Imagen de geralt en pixabay

Me resulta además curioso, porque en octubre pasado hice un curso titulado "Gestión de equipos", en el que en ningún momento trabajamos en equipo. Y, sin embargo, en éste, en cuyo título no aparece por ningún lado ni el término equipo ni el término grupo, es donde más he aprendido y disfrutado de este modo de trabajo.

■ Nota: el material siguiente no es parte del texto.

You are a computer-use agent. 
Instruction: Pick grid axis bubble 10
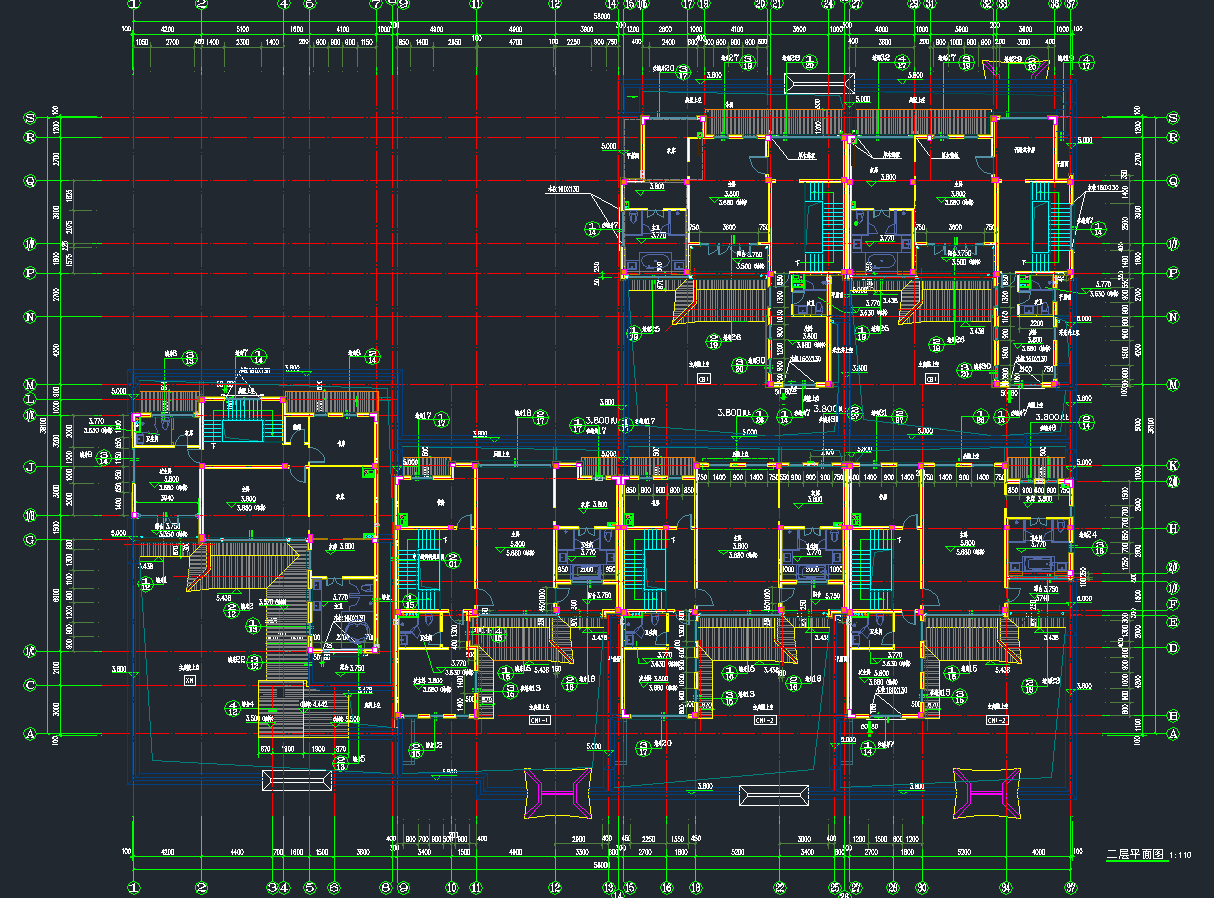coord(452,887)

Con todas estas experiencias y mirando de cerca el test de competencias para el trabajo en equipo que nos recomienda nuestro tutor, hago mis particulares tablas de la ley, (partiendo de la base de que el equipo comparte unos objetivos):

  1. Creer que uno mismo enriquece el grupo y creer que el resto del equipo lo enriquece a uno.
  2. Aportar ideas y hacer propias ideas de otros.
  3. Mediar, si es necesario.
  4. Razonar, convencer, persuadir.
  5. Razonar, ceder, asumir.
  6. Repartir y asumir responsabilidades.
  7. Respetar los plazos.
  8. Ser flexible y respetuoso con las circunstancias personales de cada cual.
  9. Ser optimista y empujar. Ser optimista y tirar.
  10. Sonreír y hacer sonreír.
Y estas diez recomendaciones se cierran en dos:
  • respeto y
  • cooperación
Imagen de OpenClips en Pixabay




¿Soy competente en la gestión de la información?



En una época como ésta, donde la información es ubicua y accesible, es urgente aprender a gestionarla.

Como madre, es lo que le pido a la escuela, aunque la escuela insiste en ignorar que todos los chavales van con un  pozo de san Agustín en el bolsillo, y les sigue preguntando poco menos que la lista de los reyes godos, con los alumnos puestos en fila india, como en la escuela de mi infancia en blanco y negro (según mi hija: -Mami, cuando tú eras pequeña, ¿era todo en blanco y negro?).


Y como ciudadana de este mundo digital, contenta de haber tenido la suerte de que me tocara vivir en él, me planteo de forma recurrente la pregunta acerca de si soy competente, y cuánto, no sólo accediendo a información de calidad, sino, sobre todo, gestionándola.

Una de mis fortalezas es la curiosidad, que me lleva a acceder a mucha información y (creo, porque tengo espíritu crítico) de calidad; pero reconozco que en cuanto a organización tengo todavía que mejorar mucho. Utilizo herramientas tecnológicas para navegar y dominar ese mar de información (marcadores, revistas, tableros, paneles), pero a veces las mismas herramientas que me deberían ayudar, se me multiplican o las desatiendo, y a veces redescubro con sorpresa elementos que había almacenado, clasificado y olvidado. Y en esos momentos me queda claro que no lo estoy haciendo bien del todo.

Porque la información no vale si sólo se almacena, y muchas veces nuestro innato sentido de la propiedad nos ciega frente a las posibilidades de lo que almacenamos: lo descargo, lo tengo, lo clasifico, lo almaceno, es mío, y ya. Me olvido.

La información sólo vale si aporta cambios en mí, en mi contexto inmediato, en mi entorno; sólo vale si añade significado, si trasciende. En el fondo, de eso se trata: de restituir, de agradecer, y no atesorar avaramente lo que el mar se tragará.